Work task ->
Return exactly the final stretch of the records below, opening with the line that contains "Instruction: Click the" and closing with the last line.

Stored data
[Start of Attachment]

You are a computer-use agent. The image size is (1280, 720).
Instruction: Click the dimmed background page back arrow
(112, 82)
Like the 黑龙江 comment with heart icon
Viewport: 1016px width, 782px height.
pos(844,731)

[End of Attachment]

Your solution ->
Instruction: Click the dimmed background page back arrow
(112, 82)
Like the 黑龙江 comment with heart icon
Viewport: 1016px width, 782px height.
pos(844,731)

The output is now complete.